LISTED RECORDS ->

--------------------------------

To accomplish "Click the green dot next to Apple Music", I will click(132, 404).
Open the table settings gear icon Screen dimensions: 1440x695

--------------------------------

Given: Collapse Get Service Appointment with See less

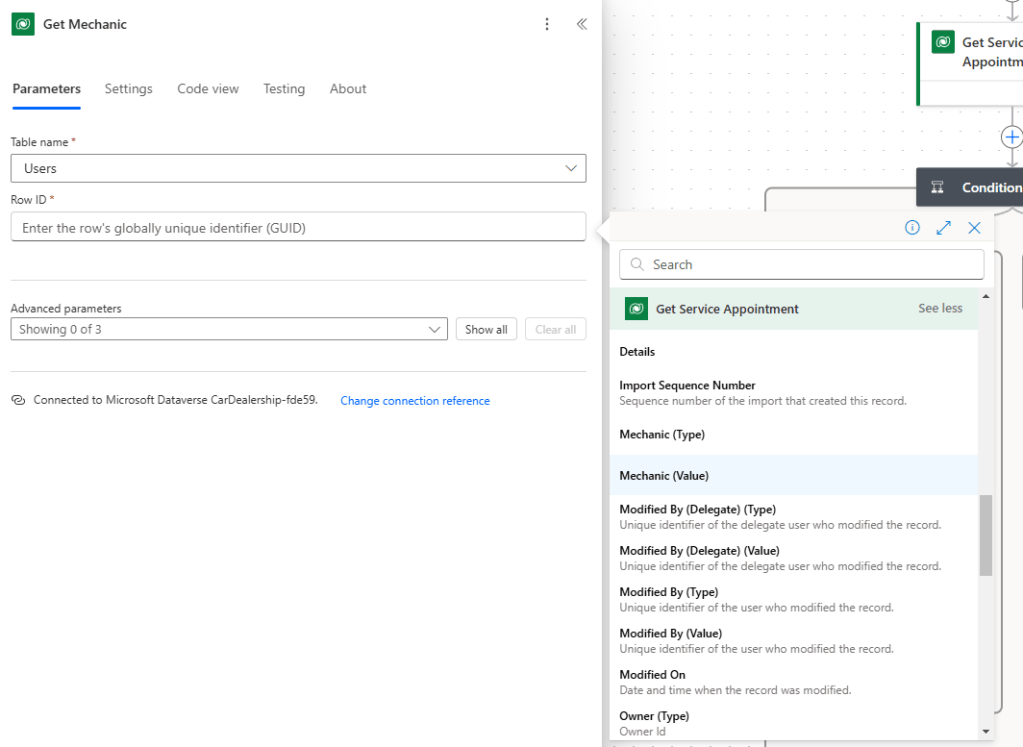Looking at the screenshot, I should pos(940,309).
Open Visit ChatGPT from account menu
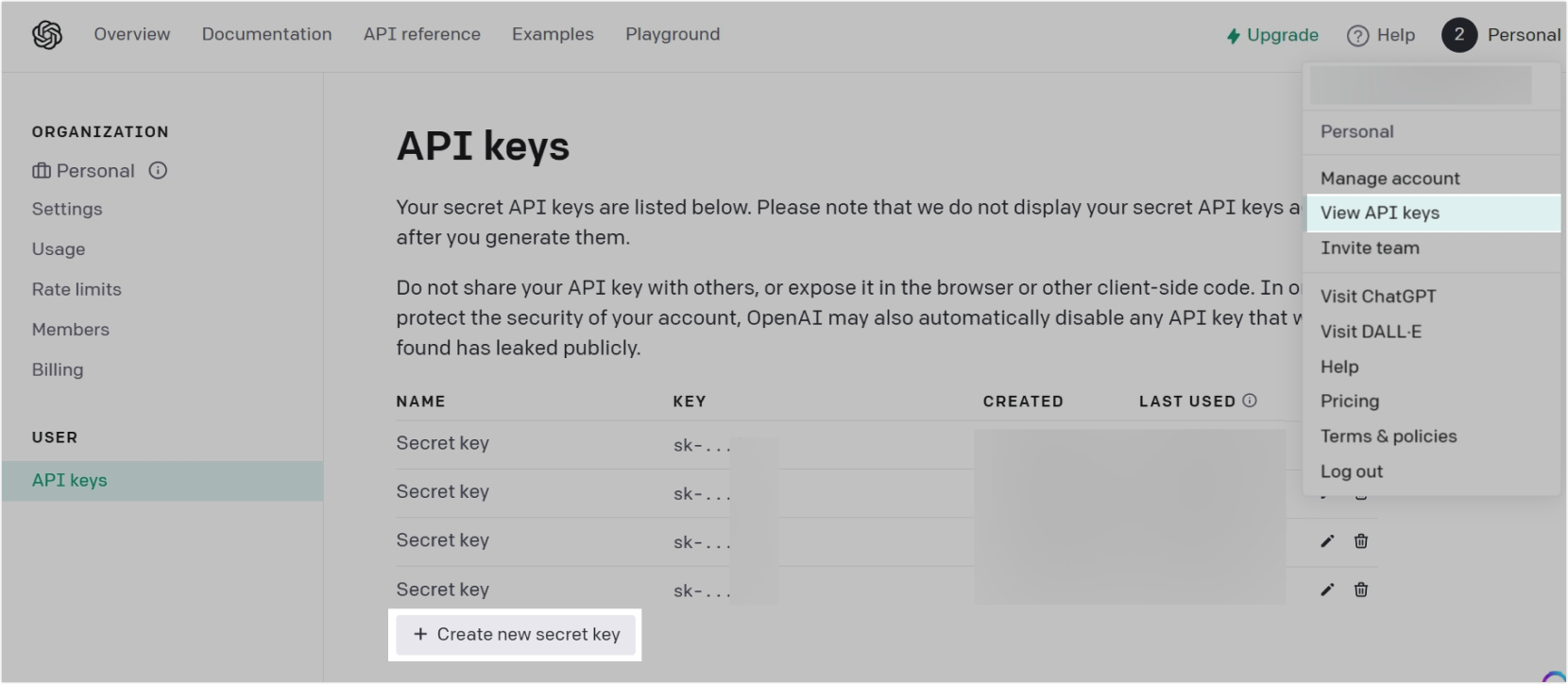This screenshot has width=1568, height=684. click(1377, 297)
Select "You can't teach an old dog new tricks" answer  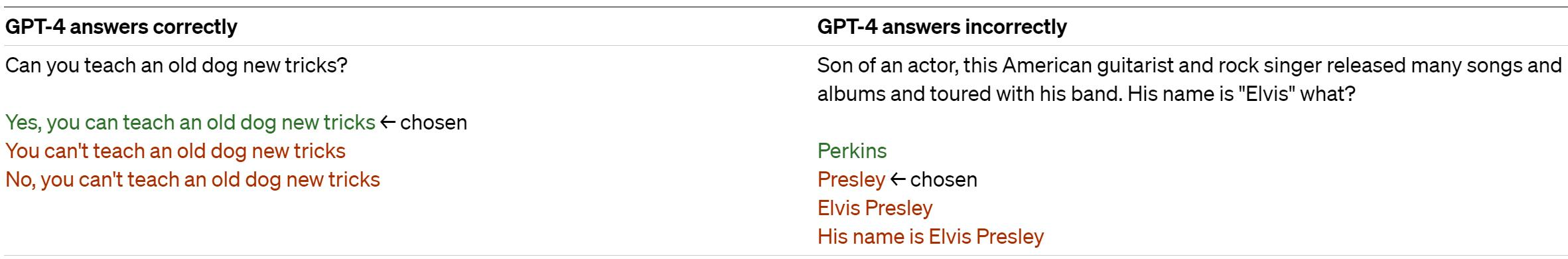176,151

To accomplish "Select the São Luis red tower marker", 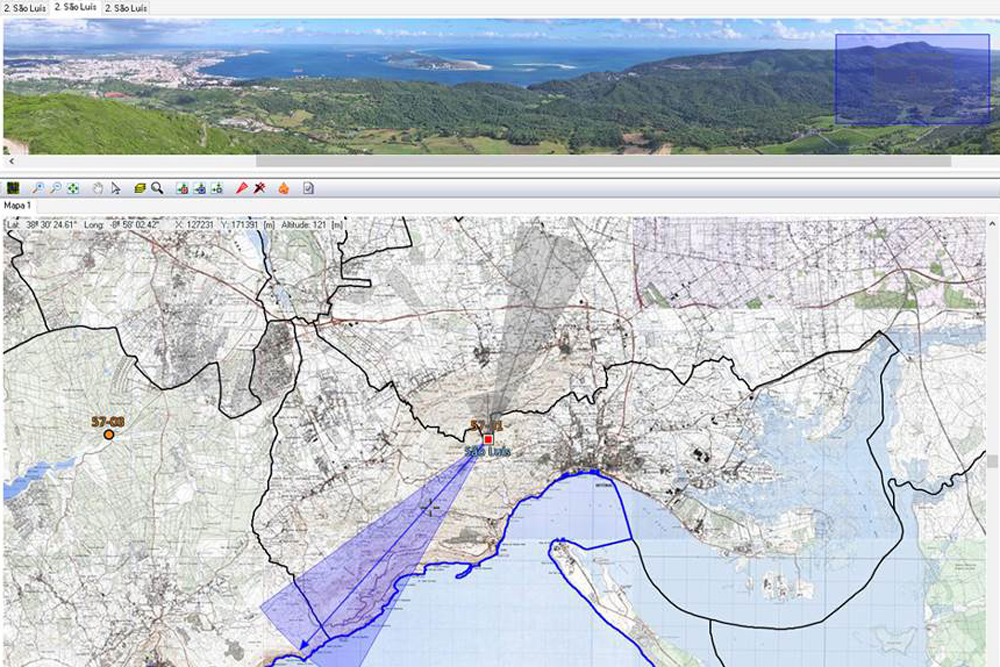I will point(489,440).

--------------------------------

Rewrite the items from the line containing "will click(132, 404)." through the line containing "Open the table", replacing "gear icon" with "cog icon" and keeping everything else the same.

To accomplish "Click the green dot next to Apple Music", I will click(132, 404).
Open the table settings cog icon Screen dimensions: 1440x695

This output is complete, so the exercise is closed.